I am so glad it's Friday. It's not the end of our school year. Not even the end of the school week. But since I work OUT of the home five days a week, it's my weekend.
Homeschooling is hard no matter what your situation. You can spend your entire day focused on your child and still feel like you are missing something. You can have their father, grandmother, siblings, etc helping out and not feel accomplished. And you can work full time and be a single parent and still somehow get the job done. It's hard, but it's fulfilling too. I've done all of the above and have made each situation work.
Our homeschool schedule is weird. But it has to be in order to work.
I was a stay-at-home mom from kindergarten through third grade. Then I worked from home a few hours a week for a year. Then I worked part time and was able to take Emily with me to the office. Since the beginning of 7th grade, I've been working full time. Our homeschool week is Sunday, Monday, Thursday, Friday and Saturday. We homeschool year round to get in our 180 days. But it gets done and it works for us.
Now doing 9th grade, Em is able to mostly do her work independently. But I am still involved every day.
Sundays are my big planning day. (not only for school but for meal planning, cooking ahead, household chores, etc) I go over the week ahead to see if there is anything I think she will need my guidance on. I might look up videos that explain a certain grammar rule or a Khan Academy video that will help with math and e-mail her the links. I print up her lesson plan for the next week. I glance through her history, biology, geography, etc and make notes in the margins.
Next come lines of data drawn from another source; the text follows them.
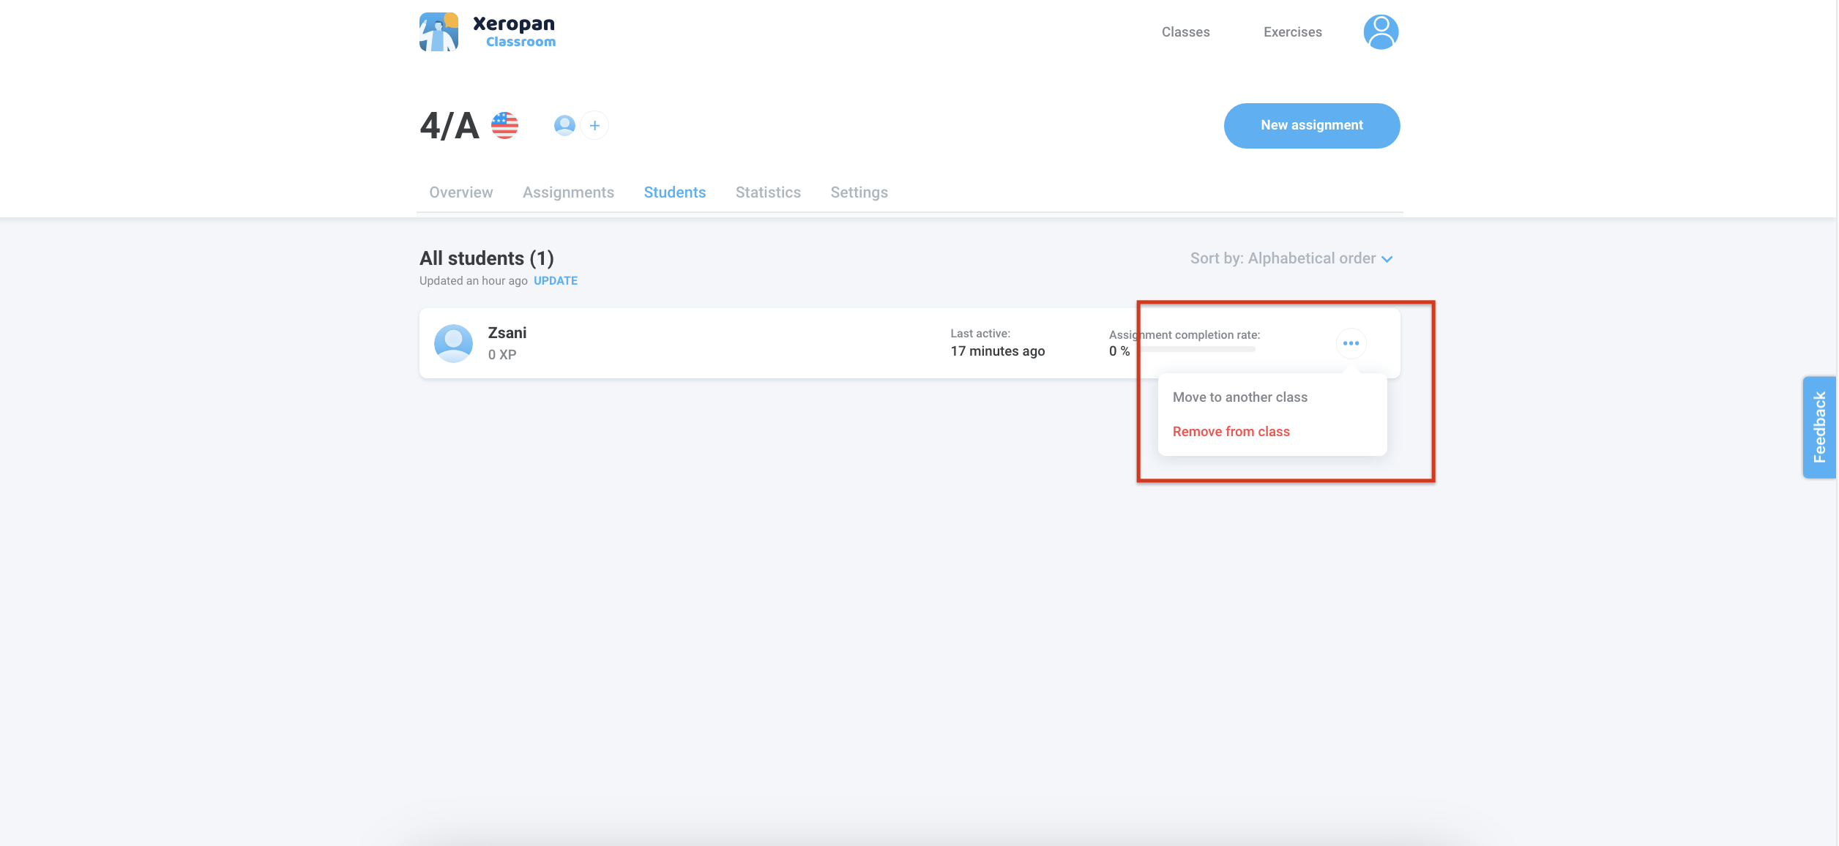Switch to the Overview tab
This screenshot has height=846, width=1839.
click(460, 192)
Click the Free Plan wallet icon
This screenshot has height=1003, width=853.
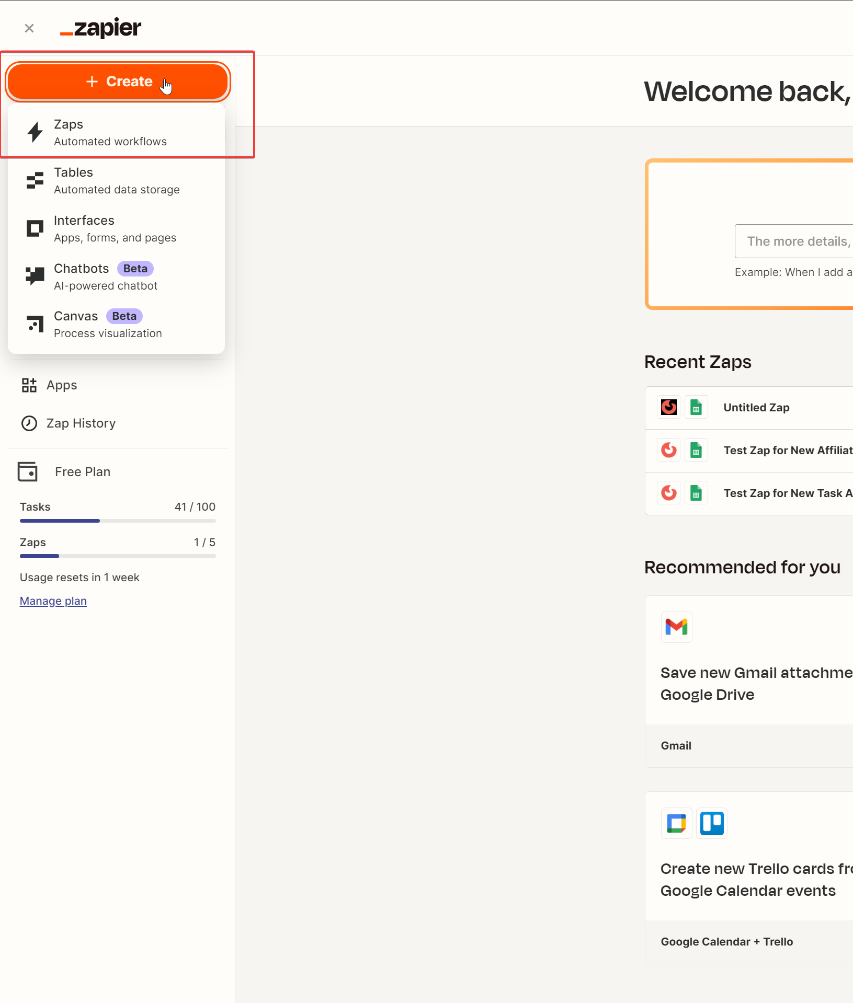click(28, 471)
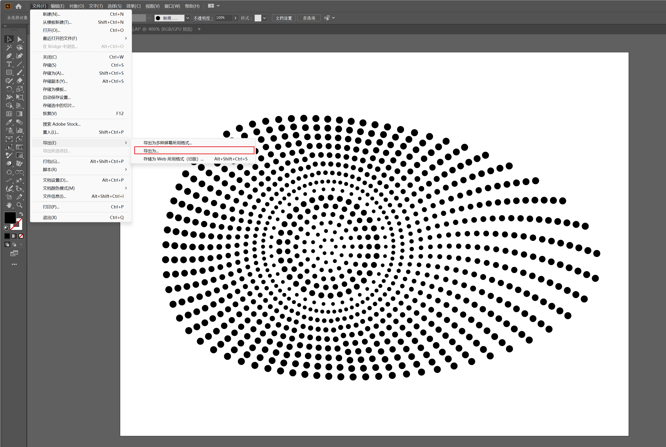Click the Document Setup button
Image resolution: width=666 pixels, height=447 pixels.
[284, 18]
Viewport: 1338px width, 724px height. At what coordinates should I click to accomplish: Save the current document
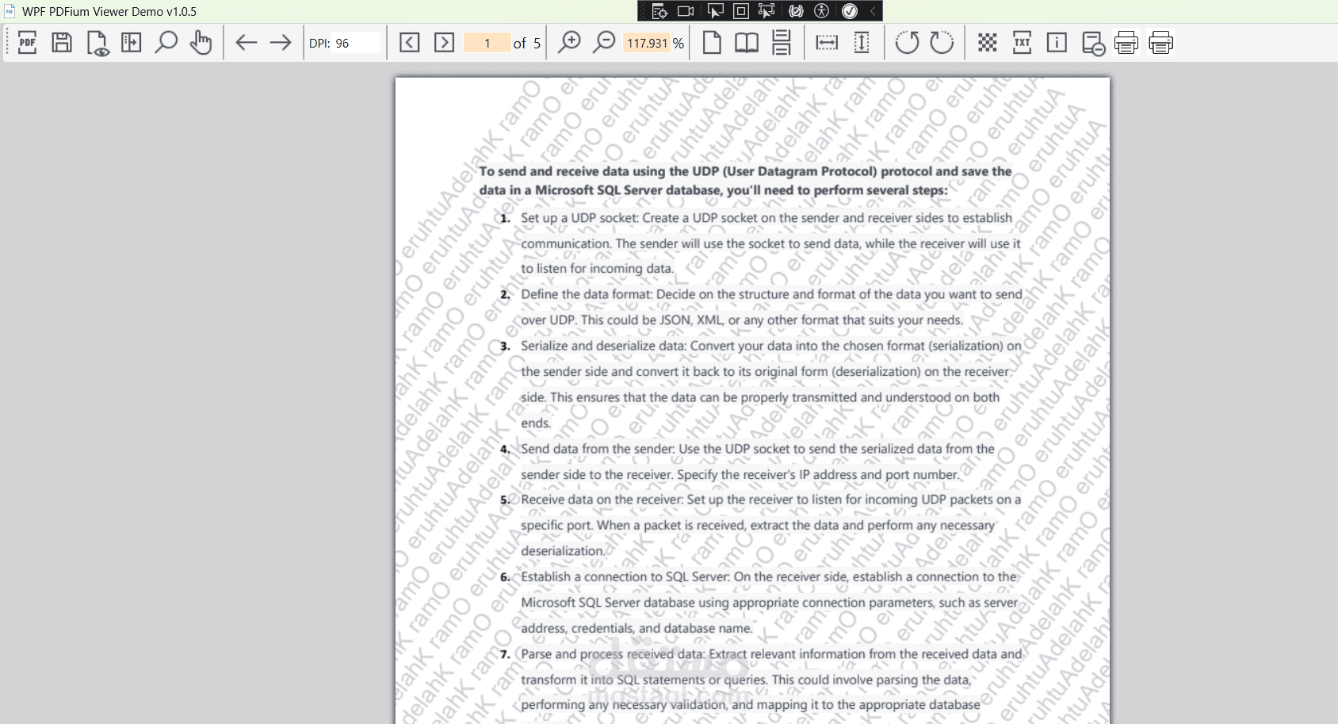[x=61, y=43]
Sundays we sit down at the kitchen table with the laptop and all of her books, folders, print-outs, etc. and go through every subject together. I make sure she has a strong grasp on everything that she is learning. If there is a concept that she is not understanding, we will go over it and I will find further help on the Internet or ask one of her older siblings for help. (I will be doing her lesson plan while she is doing her school work)
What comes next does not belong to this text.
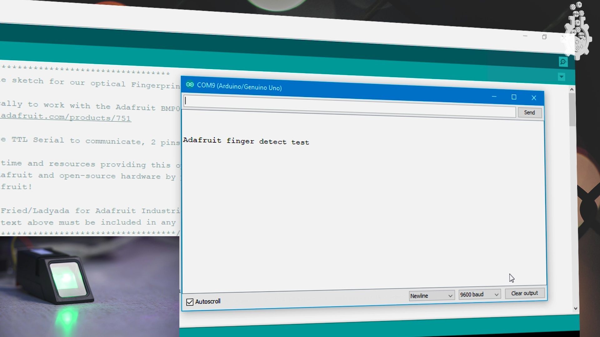Click the scrollbar up arrow

[x=571, y=89]
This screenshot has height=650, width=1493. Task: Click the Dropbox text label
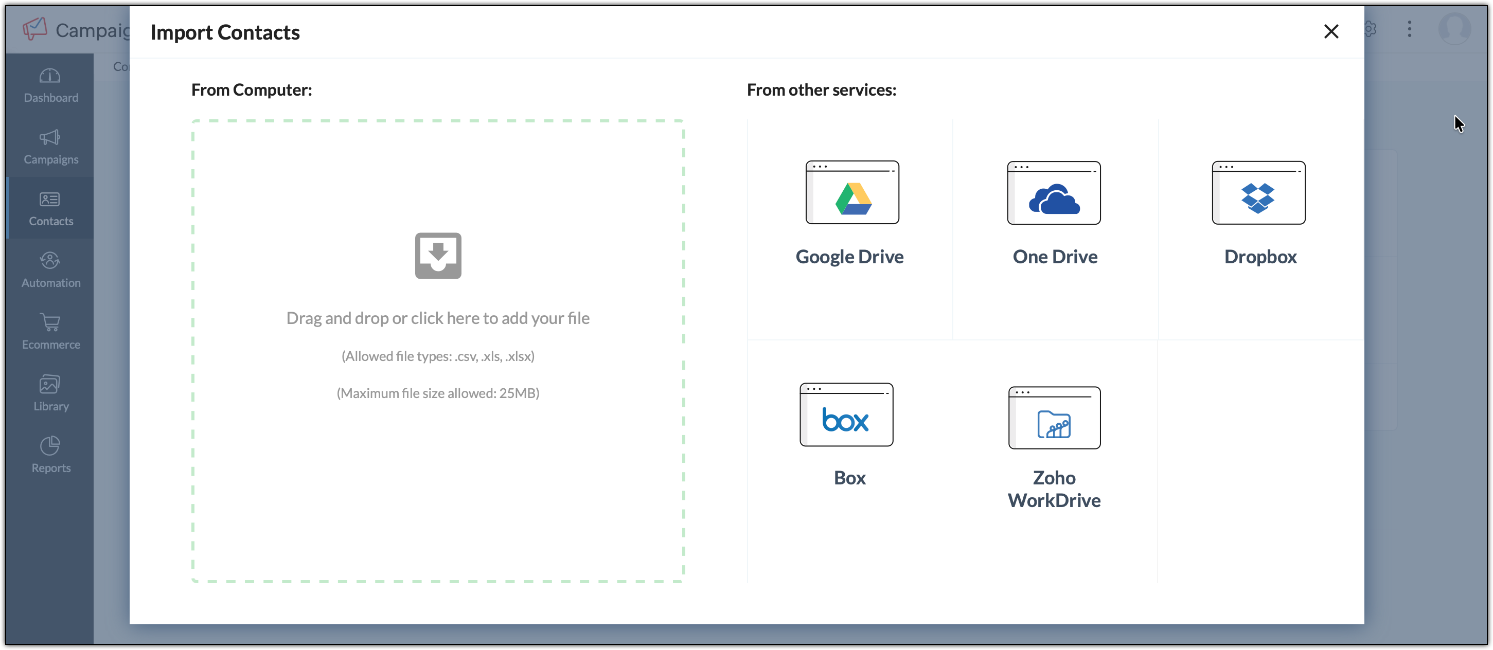(x=1260, y=257)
The rest of the work week I am off by 4 p.m., 3 p.m. on Fridays. Emily does the subjects that are easier for her during the day (M, TH, F) while I am at work and then in the evening she will do subjects she may need some help with.
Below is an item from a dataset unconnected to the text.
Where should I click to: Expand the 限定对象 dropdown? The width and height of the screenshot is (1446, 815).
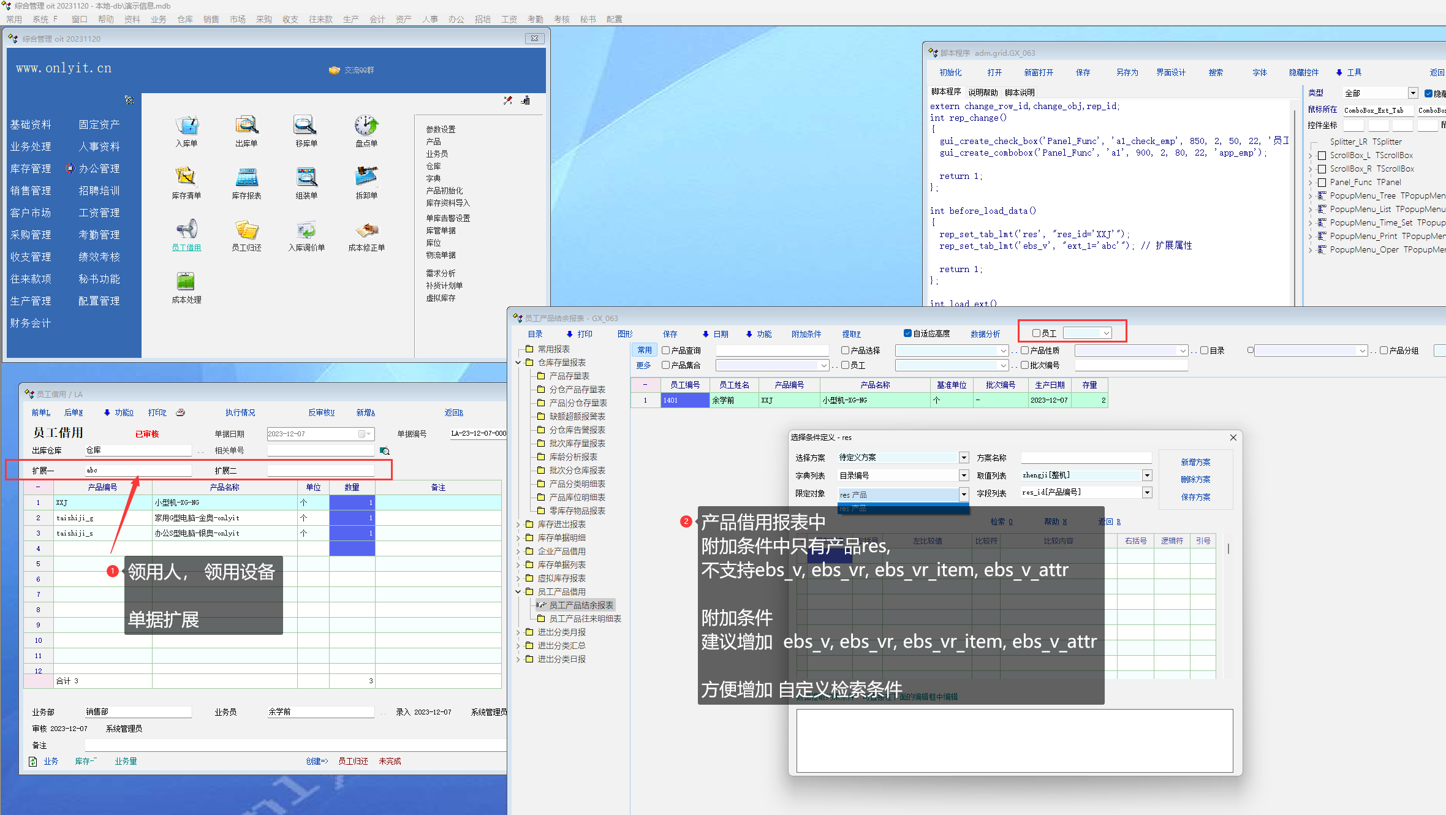(964, 494)
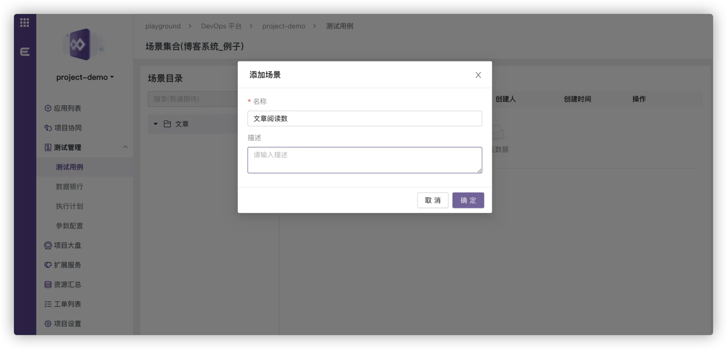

Saturdays are the end of the school week. She wraps up anything that may have been left over earlier in the week, takes quizzes, narrates what she's been reading, etc. (Just finished The Great Gatsby, this week reading Poe's The Pit & the Pendulum & The Telltale Heart)
It might not work for everyone, but it does work for us. I try and read a lot of the classics that Emily is reading for literature so we can discuss them. We watch a lot of educational movies and mini-series together that go along with her history course. She does some on-line classes too. I'm looking into signing her up for a couple of classes on Schoolhouse Teachers. They have an ASL class that looks perfect.
I think planning ahead is the most important part. Of course it would be ideal if I could stay at home and be with her throughout all of her school work. But that's not possible. I was very fortunate to be able to stay at home with her when she was younger and needed me to give her a foundation.
Next week I will share a picture of what our lesson planning day looks like, along with the lesson plan itself.
Have a wonderful weekend with your homeschoolers!